Government shutdown continues; new worries over debt ceiling arise

Eliza Bengala and Eliza Bengala

5By Staff Writer: Eliza Bengala

As the government shutdown rolls into its third week, the Democrat controlled Senate and the Republican controlled House of Representatives have still not reached an agreement over the Affordable Care Act (also known as Obamacare).

It’s been the same song and dance in Congress for the past two weeks. The House passes a bill that defunds the ACA, but the Senate rejects the bill. Then, the House passes a bill that delays the ACA, but the Senate also rejected that bill. After that, the House passed a bill that only delays some parts of the ACA, but the Senate, along with the other bills, rejected that bill as well.

Why can’t Congress agree on the ACA and pass a budget? Well, that can be explained in a few simple words.

“We will not negotiate,” says United States President Barack Obama in reference to the GOP passing bills that will defund the ACA.

And, while Congress argues over a budget, another issue has arisen.

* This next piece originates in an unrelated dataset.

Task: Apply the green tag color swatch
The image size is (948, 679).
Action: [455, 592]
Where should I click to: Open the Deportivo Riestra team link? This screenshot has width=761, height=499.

The debt ceiling.

While the debt ceiling isn’t related to the government shutdown itself, it’s still a fairly large issue. On October 17, the federal government won’t be able to borrow any more money to pay its bills, due to the fact that it will be capping its $16.7 trillion. The House and the Senate have tried to pass bills over the weekend regarding the issue, including ideas that would let the government keep borrowing for another six weeks, but no agreement has been reached.

But, as the shutdown continues, more and more people are feeling the impact.

On the seventh day of the shutdown, the Dow Jones dropped below 15,000 points, indicating the anxieties of people over the economy. Businesses are also hurting because of people’s fear of the economy, and federal employees not getting paid.

Veterans are also hurting. They will no longer receive federal tuition assistance that was promised to them until the government is able to open back up.  National war monuments have been closed, causing some veterans and their families to tear down barricades in order to make statements about their disappointment in the government that they risked their lives to protect.

Will the government eventually come out of the shutdown? Of course. But the impact from the blow will last Americans for years.